Les woodies (un woody, des woodies) connaissent leur heure de gloire entre la fin des années 30 et le début des années 50. Wood signifie bois en anglais, car la construction d'un woody fait appel à ce matériau. La mode des woodies se concentre essentiellement sur le marché nord-américain, bien que d'autres pays européens (la Grande Bretagne, la France, l'Italie, l'Allemagne ... ) se font remarquer à moindre échelle par quelques réalisations enviables. Outre-Manche, on parle de shooting brake, dans l'hexagone de Canadienne ou de break de chasse, en Italie de Giardinetta, et en Allemagne de Kombi. Même si les woodies n'ont aucune prétention sportive, ils s'inscrivent, du moins dans leur versions " utilitaires ", dans la philosophie des breaks de chasse.

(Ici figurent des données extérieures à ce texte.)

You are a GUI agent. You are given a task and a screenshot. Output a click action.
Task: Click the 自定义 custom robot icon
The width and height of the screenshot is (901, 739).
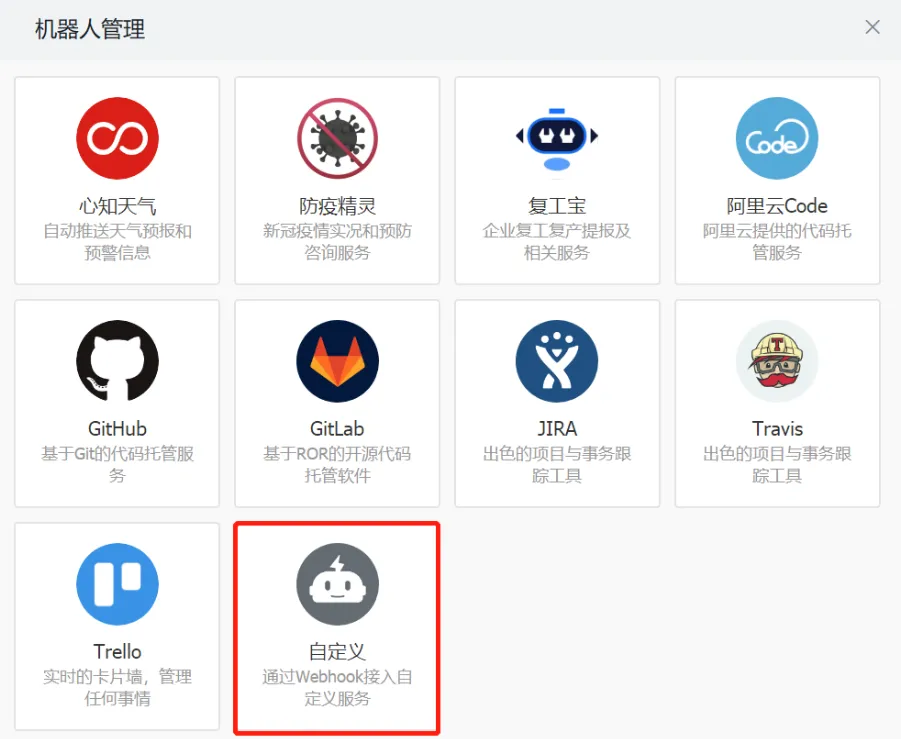click(x=336, y=584)
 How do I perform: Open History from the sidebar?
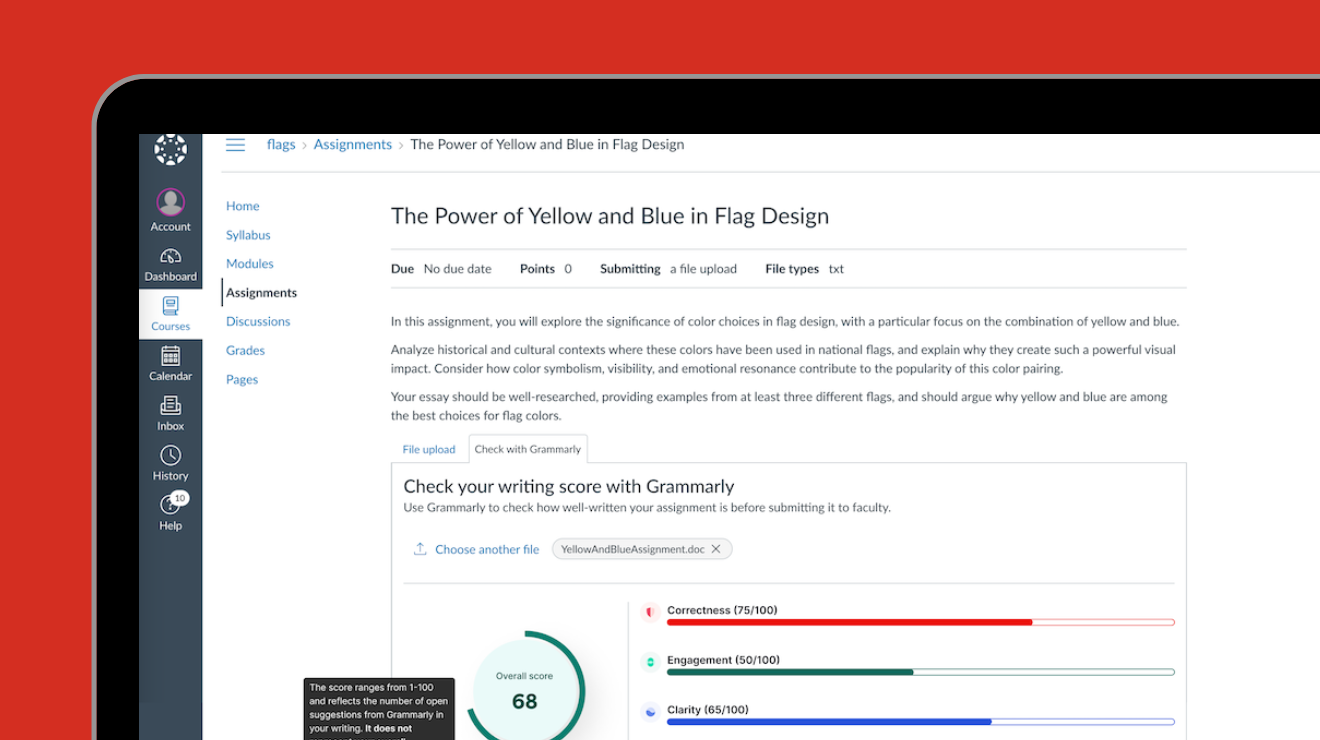click(170, 460)
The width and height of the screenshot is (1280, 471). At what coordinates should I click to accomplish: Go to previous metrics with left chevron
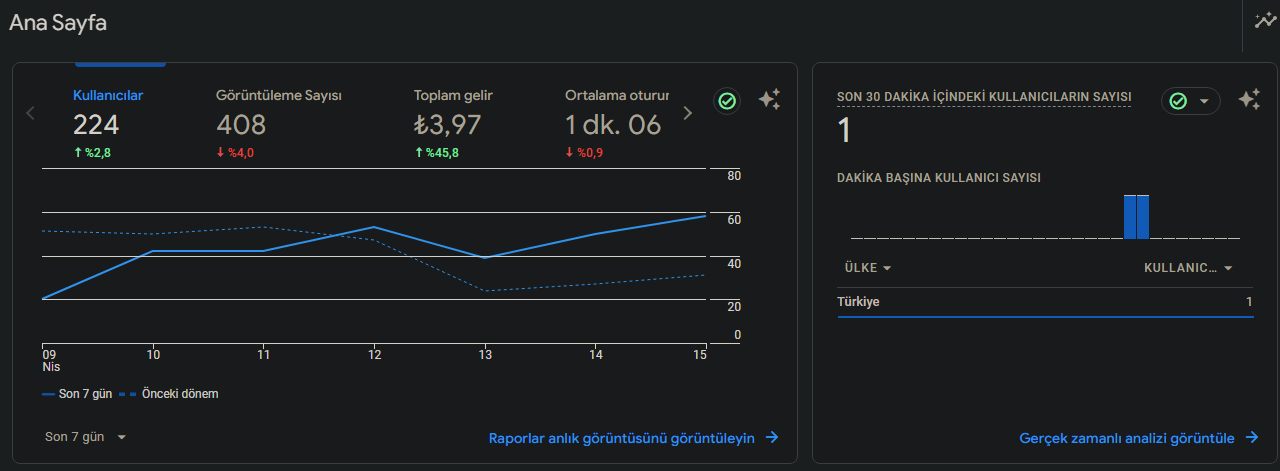point(30,113)
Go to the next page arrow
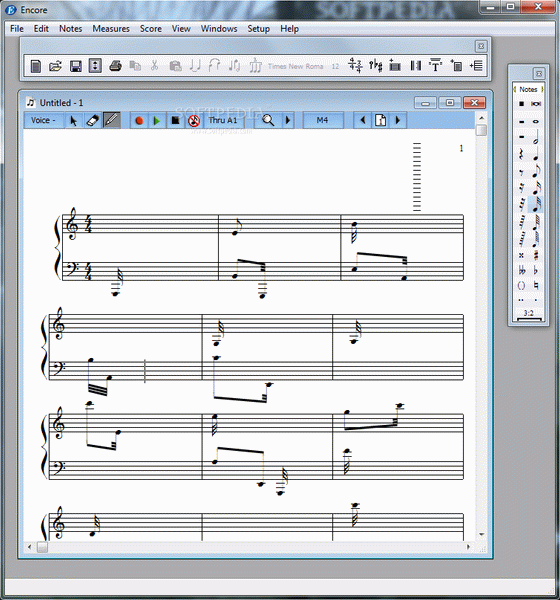The height and width of the screenshot is (600, 560). point(398,121)
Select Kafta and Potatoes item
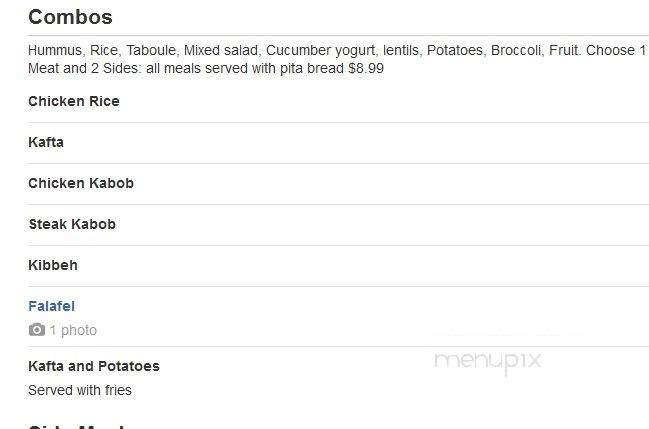This screenshot has width=649, height=429. (94, 366)
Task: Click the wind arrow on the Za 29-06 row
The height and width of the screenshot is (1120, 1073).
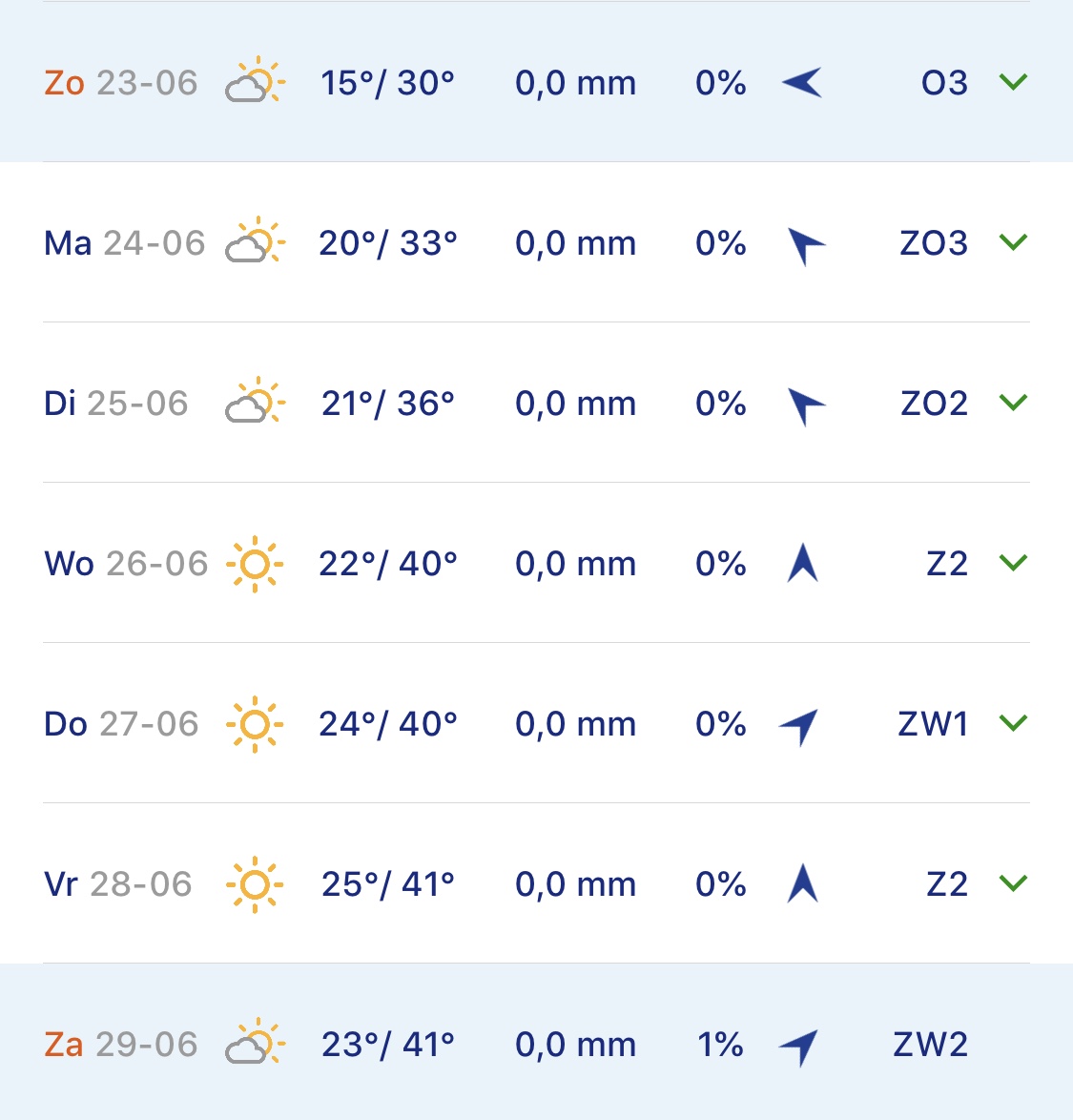Action: [800, 1047]
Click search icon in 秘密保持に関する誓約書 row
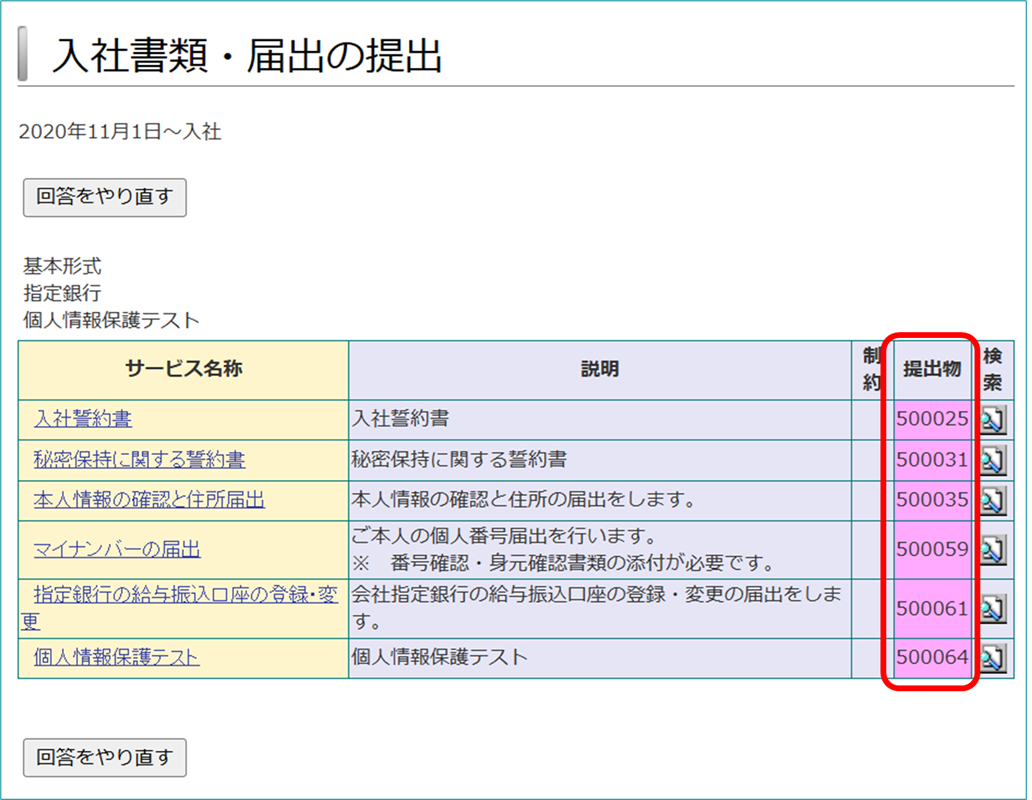The image size is (1032, 800). point(992,460)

Le woody, véritable utilitaire à ses débuts


Aux USA, les woodies débutent leur existence dans les premières années du 20ème siècle. Ils sont fabriqués sur commande à la main par des artisans locaux, qui achètent les châssis et les mécaniques aux grands constructeurs automobiles. Une charpente maîtresse reçoit les panneaux d'habillage cloutés sur les poutres structurelles. La notion d'aérodynamisme n'étant pas encore à l'ordre du jour, les éléments de carrosserie coupés à angles droits sont simples à assembler. Le développement des woodies est parallèle à celui du réseau ferroviaire. En effet, à l'origine, ces véhicules utilitaires ou à usage commercial sont essentiellement destinés à assurer le transport des marchandises et des passagers entre la gare et le centre-ville. C'est à cette époque qu'apparaît le terme " station-wagon ", littéralement " chariot de gare ".

Le woody assure les déplacements collectifs entre la gare et la ville

Les station-wagons ou woodies remplacent les anciennes carrioles et diligences. Les faibles volumes de production n'intéressent pas les grands constructeurs. Fabriquer de tels véhicules est déjà incompatible avec les contraintes de la grande série. Ces premiers woodies sont rudimentaires. Ils sont souvent sans portières, avec un simple toit permettant de s'abriter des intempéries, et des sièges quasiment sans rembourrage. La partie avant est empruntée à un véhicule de série, tandis que l'arrière peut être allongé pour augmenter le volume utile. Les banquettes sont facilement démontables pour permettre une polyvalence entre le transport de passagers et de marchandises. Au début des années 20, la Ford T, particulièrement bien adaptée à toutes les transformations possibles, constitue l'essentiel du parc des woodies, jusqu'à son retrait du catalogue en 1927. D'autres marques, comme Chevrolet ou Dodge, font aussi le bonheur d'une kyrielle d'artisans.

Ford T Cantrell Suburban, 1922


Le woody se démocratise


Marginal à ses débuts, le marché des woodies croit de manière régulière, jusqu'à susciter l'intérêt des géants américains de l'automobile. Ford est en 1929 le premier à proposer dans sa gamme un woody sur la base du modèle A.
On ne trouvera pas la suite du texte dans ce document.